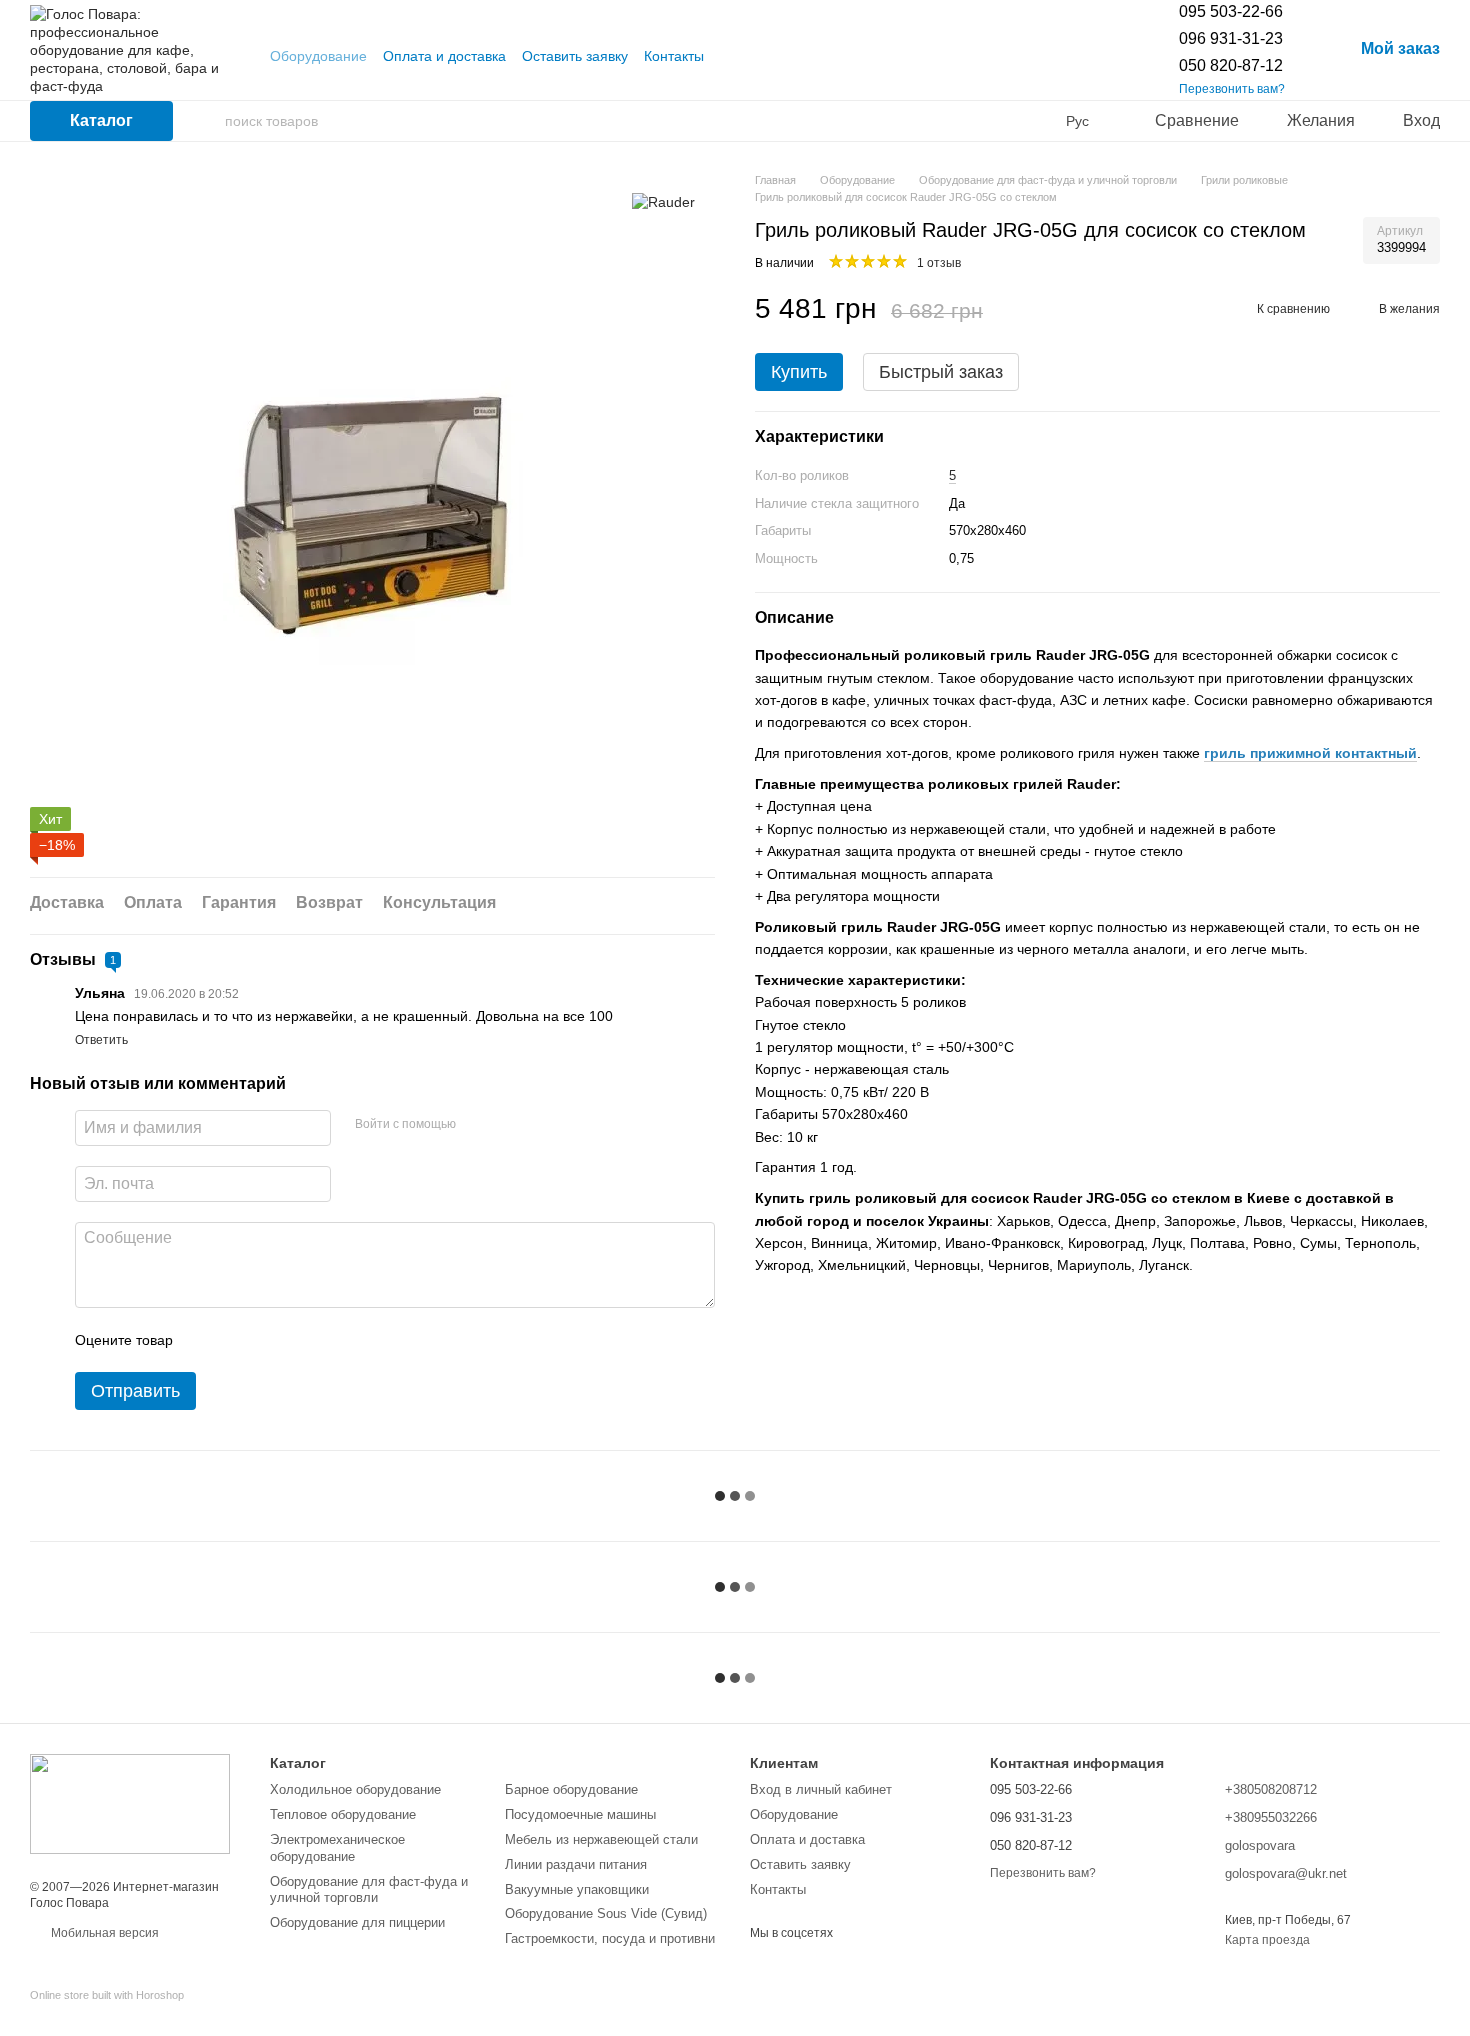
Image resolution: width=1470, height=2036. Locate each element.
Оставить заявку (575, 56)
==
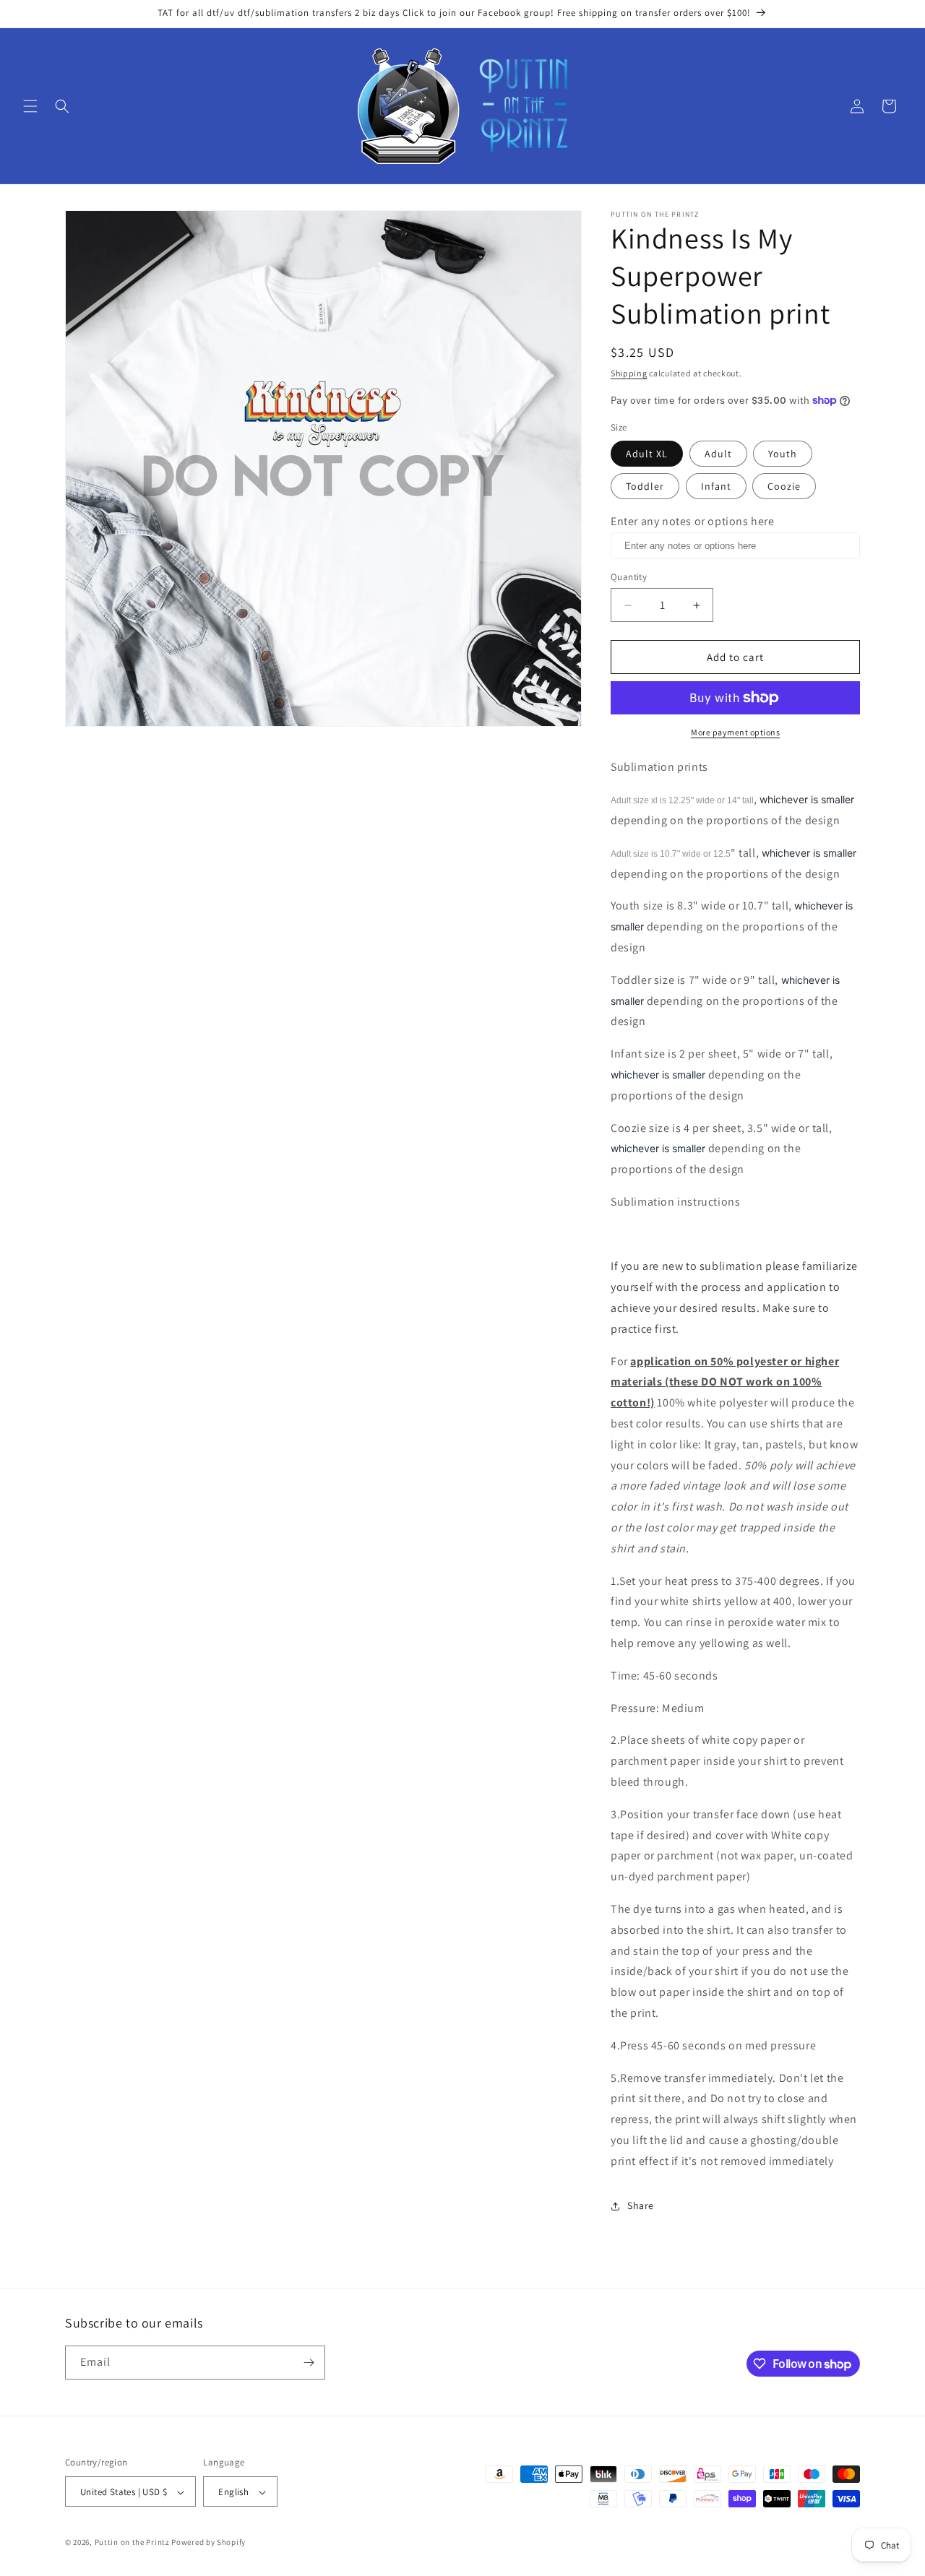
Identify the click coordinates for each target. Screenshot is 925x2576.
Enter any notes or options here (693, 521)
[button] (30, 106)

* **WHAT IS NEEDED**: Look over the material and return every line where the word "each" is found.

* **RESULT**:
Image resolution: width=1470, height=2036. Locate each element.
Identify the click coordinates for each target. Screenshot is 925x2576.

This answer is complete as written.